Para staf mengenakan masker saat berdiri di luar arena Disneyland Hong Kong yang ditutup selama perayaan Tahun Baru Imlek di tengah kekhawatiran merebaknya wabah coronavirus di Hong Kong, China, 26 Januari 2020. (Foto: Reuters/James Pomfret)
Singapura dan Hong Kong, kota perdagangan yang bergantung pada pergerakan orang, sangat rentan begitu perbatasan dibuka kembali. Tidak ada satu pun negara tersebut yang mengalami gelombang infeksi pertama yang nyata, jadi mereka tidak akan berada di pijakan perang China juga.

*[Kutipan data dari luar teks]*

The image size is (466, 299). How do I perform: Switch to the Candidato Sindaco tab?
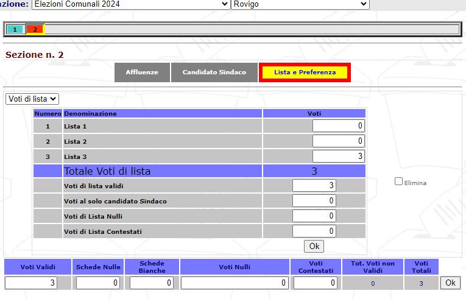(214, 72)
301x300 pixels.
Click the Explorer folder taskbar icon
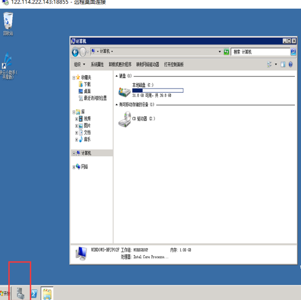pyautogui.click(x=47, y=293)
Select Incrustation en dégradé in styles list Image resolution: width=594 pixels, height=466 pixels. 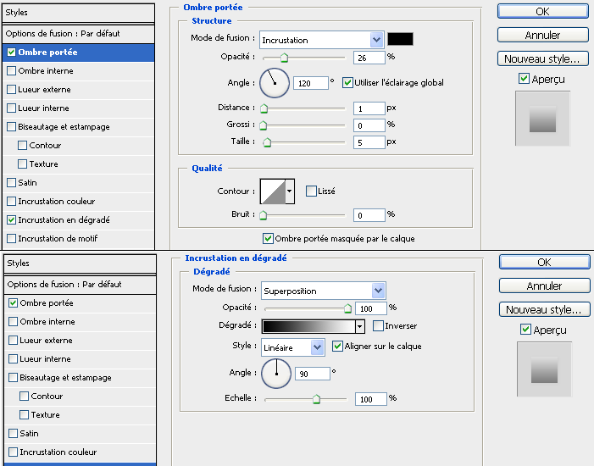click(64, 220)
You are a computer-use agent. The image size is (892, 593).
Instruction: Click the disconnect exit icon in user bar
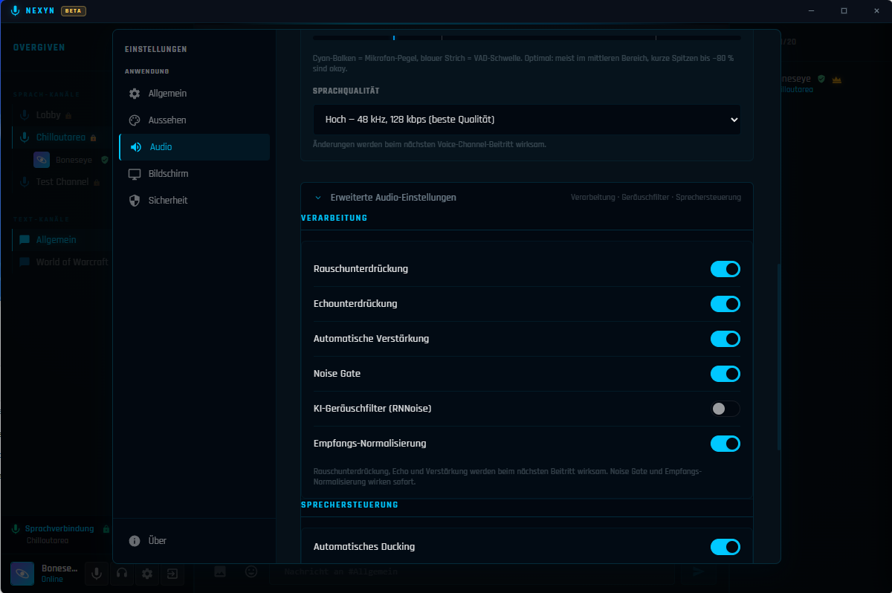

Kita juga telah belajar paksaan berhasil dalam jangka pendek. Tidak jelas apakah langkah itu bisa efektif untuk waktu lama atau memang di luar China, di mana pesawat nirawak memantau penggunaan masker, penghalang jalan dipasang dan orang-orang dengan infeksi ringan dipisahkan dari keluarga mereka di pusat-pusat isolasi massal. Keberhasilan dalam mengurangi infeksi tidak membuat tindakan seperti itu berkelanjutan atau diinginkan oleh rakyat.

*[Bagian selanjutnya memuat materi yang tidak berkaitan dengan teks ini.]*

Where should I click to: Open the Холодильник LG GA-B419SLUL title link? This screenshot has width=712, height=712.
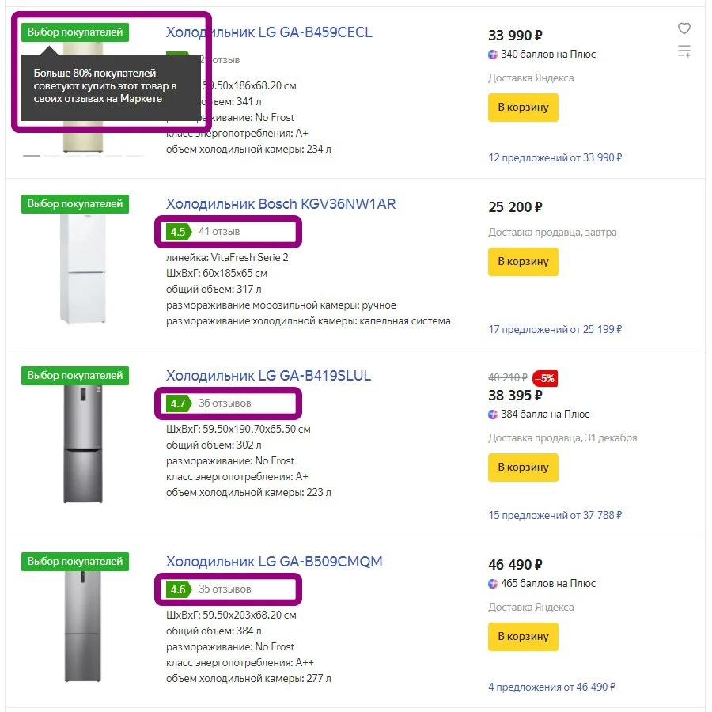268,376
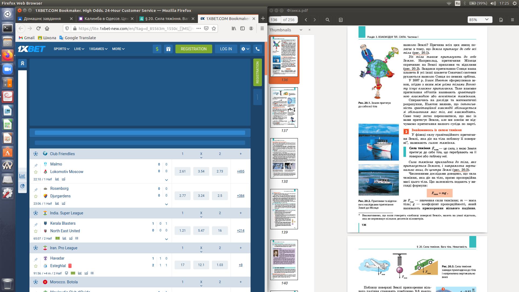Pin the Malmo vs Lokomotiv Moscow match
Screen dimensions: 519x292
point(36,165)
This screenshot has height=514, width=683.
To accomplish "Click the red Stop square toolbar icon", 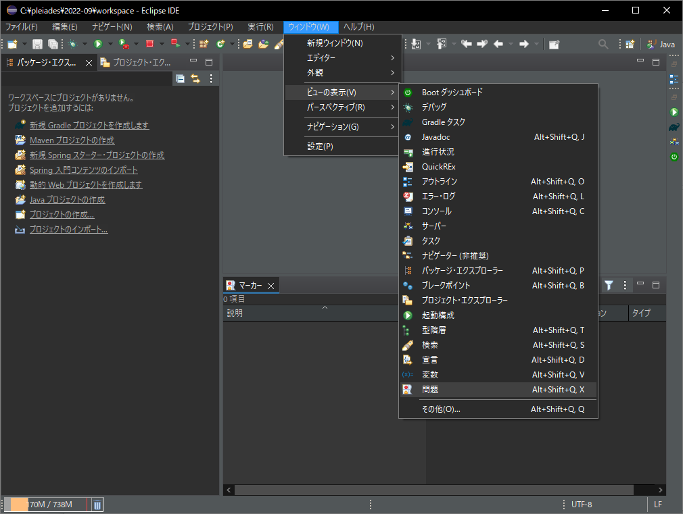I will coord(150,44).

Hal ini membawa kita kembali ke perilaku dan tanggung jawab pribadi. Budaya mungkin kurang penting daripada yang seringkali dipertimbangkan. Pemerintah harus dipercaya. Artinya, pemerintah harus bersikap jelas, transparan, dan berbicara dengan satu suara. Tanpa komunikasi yang baik, pihak berwenang tidak akan bisa memerintahkan kepercayaan penduduk. Hal itu membahayakan kemampuan mereka untuk memperketat dan melonggarkan pembatasan ketika situasi pandemi bergeser, yang merupakan hal mendasar untuk meringankan penderitaan ekonomi.
Hal ini tentu menantang bagi pemerintah seperti Hong Kong, di mana peringkat persetujuan pemimpin merosot ke persentase satu digit pada Februari 2020. Di Amerika Serikat, Presiden Donald Trump pada awalnya menolak potensi risiko virus di negaranya. Sikap pemerintah Inggris yang berubah-ubah dan tidak konsisten jelas tidak akan membantu.
Namun, pemerintah negara-negara di dunia masih sangat mungkin untuk melakukan tindakan yang lebih baik. Perdana Menteri Singapura telah mengumandangkan nada yang tepat dan menyokong moral. Taiwan melakukan konferensi pers harian yang disiarkan langsung. Keberhasilan Korea Selatan didasarkan pada data, transparansi, dan pengujian. Mungkin contoh terbaru terbaik adalah dari Eropa. Perdana Menteri Irlandia Leo Varadkar menguraikan risiko suram dari 15.000 kasus pada akhir Februari 2020, tetapi juga kemampuan negara itu untuk membendung situasi yang terburuk.
Dorongan mungkin tidak selalu cukup. Kekuatan darurat mungkin masih diperlukan untuk menunda pertemuan publik, menutup tempat-tempat umum, serta mengisolasi orang sakit dan berisiko. Mereka mungkin satu-satunya cara untuk menghentikan kerumunan yang berpotensi mematikan, seperti pertemuan keagamaan Malaysia yang mendorong penguncian wilayah. Namun, menggunakan polisi untuk memaksakan tuntutan dasar tinggal di rumah dapat dengan cepat membuat penegak hukum kewalahan dan meningkatkan kebencian. Tindakan mempertahankan kewaspadaan diri di kalangan rakyat sendiri akan jauh lebih efektif.
Masalahnya, seperti perusahaan, sebagian besar rumah tangga tidak mampu menyisihkan cukup uang untuk mengelola penutupan wilayah selama berbulan-bulan. Artinya, Clara Ferreira Marques dari Bloomberg menyimpulkan, pemerintah perlu melakukan pemberian bantuan yang ditargetkan dengan sesegera mungkin dan mencapai bagian populasi yang paling rentan. Pemerintah perlu terus mengeluarkan uang tunai dan menanggung kesulitan defisit anggaran, atau pada akhirnya menghadapi konsekuensi pandemi COVID-19.